While a strength of the study was its ability to access an international network of specialists in the field of NPC research and treatment, some of the participants included in the study were those who developed the clinical severity scales under evaluation. The strong opinions from these participants may therefore have introduced some response bias. Further, it is acknowledged that the concept of ‘consensus’ is fairly fluid. While we have consensus, there are still experts among the group who strongly disagree with the recommendations and hold these views firmly. Given the small size of the expert community, research is unlikely to ever to reach consensus across all statements. However, the fact that 19 out of 20 invited participants took part in the Delphi study highlights both the perceived importance of this piece of work to the NPC community, and the influential role that patient groups can have in bringing together stakeholders for such projects. According to guidance from the National Institute for Health Research (NIHR) Health Technology, the Delphi technique typically results in a 20% dropout rate over the three rounds of consensus development. In this study, there was an absence of dropouts in any of the three rounds, therefore substantiating the validity of our recommendations.
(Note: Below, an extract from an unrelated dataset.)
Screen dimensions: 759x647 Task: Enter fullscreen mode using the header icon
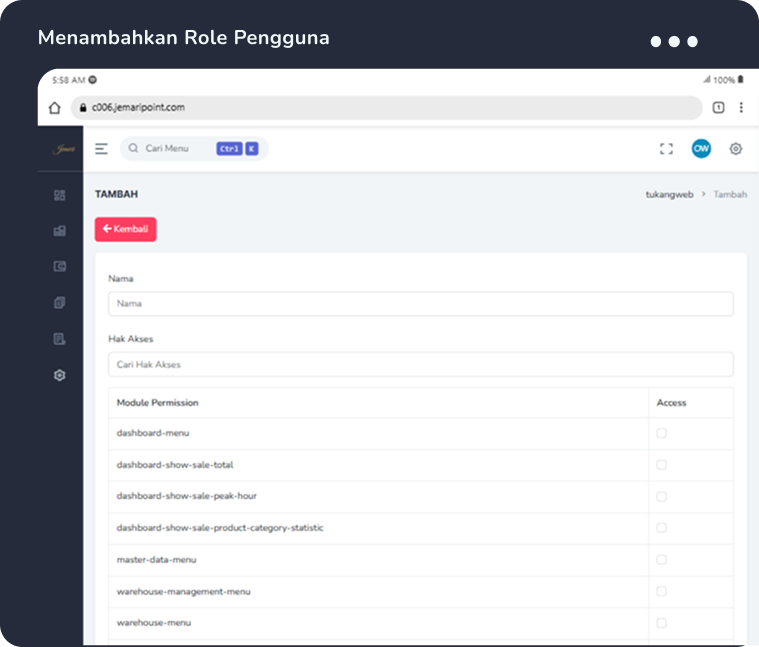click(x=666, y=149)
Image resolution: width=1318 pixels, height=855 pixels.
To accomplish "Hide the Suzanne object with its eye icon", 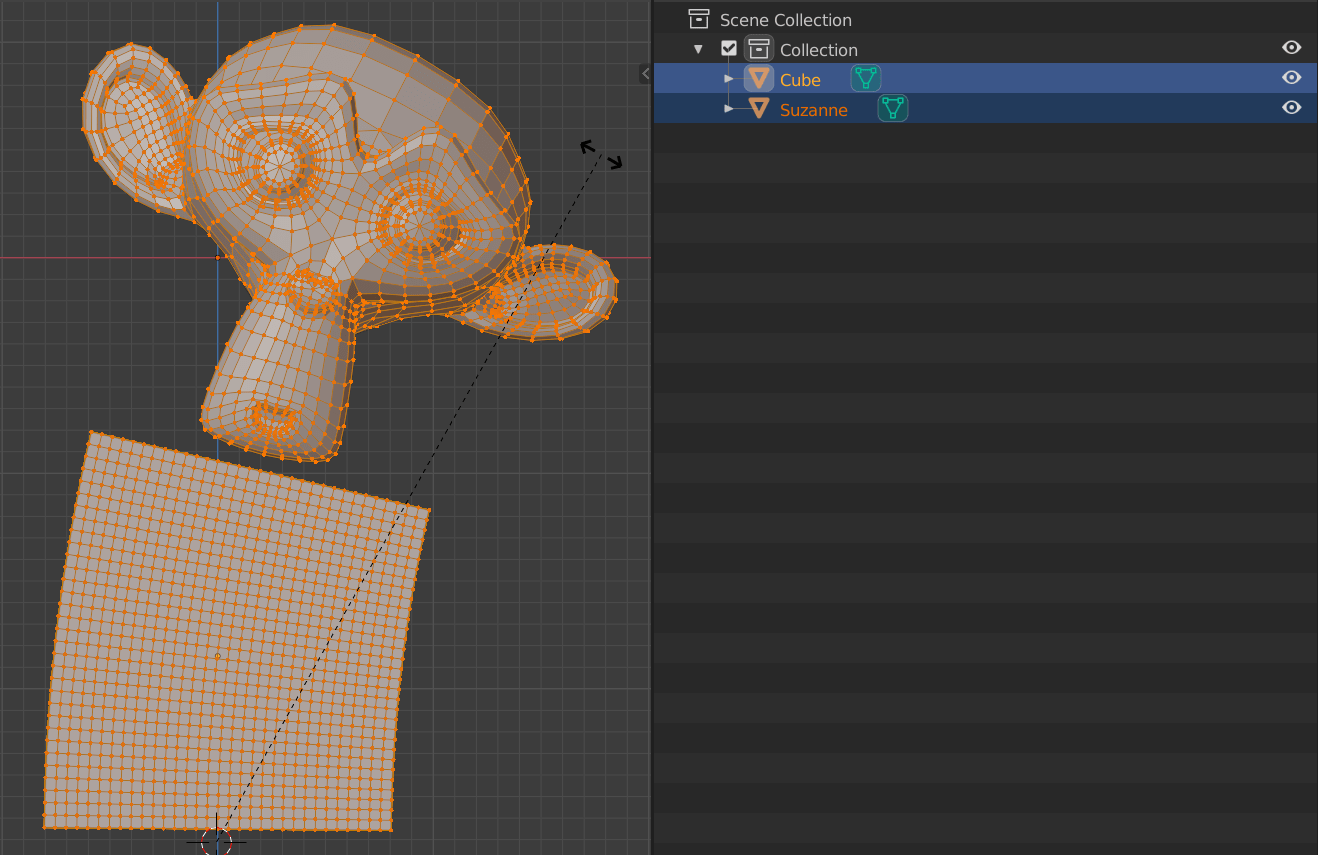I will (1291, 108).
A key limitation of this study is that it does not offer definitive guidance, as consensus in Round 2 on the 5-domain NPCCSS as the preferred scale for routine clinical practice did not reach final consensus in Round 3. This may be a result of nuances in question phrasing, but the insights obtained were adequate to make several reliable recommendations. As a result, this consensus might facilitate a platform to enable standardisation of data capture and agreement on use for outcome measures.
We believe this study can help to inform and position future discussion around the use of the existing NPC clinical severity scales in clinical practice and trials. As more data, including genomic data, for NPC become available, the findings will become even more important and there may be a need to reconsider which parameters are most important and whether the preferred scales should be amended accordingly. Similarly, outcomes of ongoing trials of disease-modifying therapies for NPC will drive the need to identify the most appropriate clinical severity scale for determining drug efficacy.